» **What is expected**
Print all entries below exactly as they appear.
---- Input records
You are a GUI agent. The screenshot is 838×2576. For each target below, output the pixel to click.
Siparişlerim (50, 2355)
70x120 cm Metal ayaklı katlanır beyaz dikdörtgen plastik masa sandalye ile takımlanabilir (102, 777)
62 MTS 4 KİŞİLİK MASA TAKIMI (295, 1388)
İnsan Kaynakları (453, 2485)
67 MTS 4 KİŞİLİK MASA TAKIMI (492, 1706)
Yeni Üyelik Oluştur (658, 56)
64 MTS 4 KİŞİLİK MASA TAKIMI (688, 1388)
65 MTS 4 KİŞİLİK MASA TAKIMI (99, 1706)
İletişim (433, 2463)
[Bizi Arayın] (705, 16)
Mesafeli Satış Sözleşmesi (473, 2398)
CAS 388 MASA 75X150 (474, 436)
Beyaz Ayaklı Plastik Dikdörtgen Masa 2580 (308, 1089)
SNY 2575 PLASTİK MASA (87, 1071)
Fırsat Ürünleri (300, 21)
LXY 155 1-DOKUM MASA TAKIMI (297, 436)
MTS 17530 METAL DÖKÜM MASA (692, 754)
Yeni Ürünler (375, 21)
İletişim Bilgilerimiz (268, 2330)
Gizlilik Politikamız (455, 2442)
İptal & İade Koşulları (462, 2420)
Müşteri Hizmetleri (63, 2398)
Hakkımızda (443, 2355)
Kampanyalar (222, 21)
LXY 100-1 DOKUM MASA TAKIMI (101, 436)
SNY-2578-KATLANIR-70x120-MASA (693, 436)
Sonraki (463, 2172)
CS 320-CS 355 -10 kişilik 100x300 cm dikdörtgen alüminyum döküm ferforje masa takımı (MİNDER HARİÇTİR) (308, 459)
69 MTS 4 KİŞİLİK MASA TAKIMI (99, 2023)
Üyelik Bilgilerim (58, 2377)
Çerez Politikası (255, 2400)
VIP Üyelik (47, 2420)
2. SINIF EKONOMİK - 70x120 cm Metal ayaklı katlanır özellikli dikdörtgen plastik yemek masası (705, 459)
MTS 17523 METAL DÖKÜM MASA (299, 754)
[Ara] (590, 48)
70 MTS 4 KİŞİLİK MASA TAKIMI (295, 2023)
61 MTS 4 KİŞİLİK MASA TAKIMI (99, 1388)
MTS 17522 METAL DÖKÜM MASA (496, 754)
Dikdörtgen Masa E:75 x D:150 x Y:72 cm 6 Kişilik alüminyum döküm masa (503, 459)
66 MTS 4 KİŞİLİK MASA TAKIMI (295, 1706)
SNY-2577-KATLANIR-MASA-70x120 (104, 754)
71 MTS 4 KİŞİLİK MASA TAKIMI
--------
» **Solution below**
You are a GUI agent. The screenshot is 838×2576. For each target below, output the pixel to click.
Siparişlerim (50, 2355)
70x120 cm Metal ayaklı katlanır beyaz dikdörtgen plastik masa sandalye ile takımlanabilir (102, 777)
62 MTS 4 KİŞİLİK MASA TAKIMI (295, 1388)
İnsan Kaynakları (453, 2485)
67 MTS 4 KİŞİLİK MASA TAKIMI (492, 1706)
Yeni Üyelik Oluştur (658, 56)
64 MTS 4 KİŞİLİK MASA TAKIMI (688, 1388)
65 MTS 4 KİŞİLİK MASA TAKIMI (99, 1706)
İletişim (433, 2463)
[Bizi Arayın] (705, 16)
Mesafeli Satış Sözleşmesi (473, 2398)
CAS 388 MASA 75X150 (474, 436)
Beyaz Ayaklı Plastik Dikdörtgen Masa 2580 (308, 1089)
SNY 2575 PLASTİK MASA (87, 1071)
Fırsat Ürünleri (300, 21)
LXY 155 1-DOKUM MASA TAKIMI (297, 436)
MTS 17530 METAL DÖKÜM MASA (692, 754)
Yeni Ürünler (375, 21)
İletişim Bilgilerimiz (268, 2330)
Gizlilik Politikamız (455, 2442)
İptal & İade Koşulları (462, 2420)
Müşteri Hizmetleri (63, 2398)
Hakkımızda (443, 2355)
Kampanyalar (222, 21)
LXY 100-1 DOKUM MASA TAKIMI (101, 436)
SNY-2578-KATLANIR-70x120-MASA (693, 436)
Sonraki (463, 2172)
CS 320-CS 355 -10 kişilik 100x300 cm dikdörtgen alüminyum döküm ferforje masa takımı (MİNDER HARİÇTİR) (308, 459)
69 MTS 4 KİŞİLİK MASA TAKIMI (99, 2023)
Üyelik Bilgilerim (58, 2377)
Çerez Politikası (255, 2400)
VIP Üyelik (47, 2420)
2. SINIF EKONOMİK - 70x120 cm Metal ayaklı katlanır özellikli dikdörtgen plastik yemek masası (705, 459)
MTS 17523 METAL DÖKÜM MASA (299, 754)
[Ara] (590, 48)
70 MTS 4 KİŞİLİK MASA TAKIMI (295, 2023)
61 MTS 4 KİŞİLİK MASA TAKIMI (99, 1388)
MTS 17522 METAL DÖKÜM MASA (496, 754)
Dikdörtgen Masa E:75 x D:150 x Y:72 cm 6 Kişilik alüminyum döküm masa (503, 459)
66 MTS 4 KİŞİLİK MASA TAKIMI (295, 1706)
SNY-2577-KATLANIR-MASA-70x120 (104, 754)
71 MTS 4 KİŞİLİK MASA TAKIMI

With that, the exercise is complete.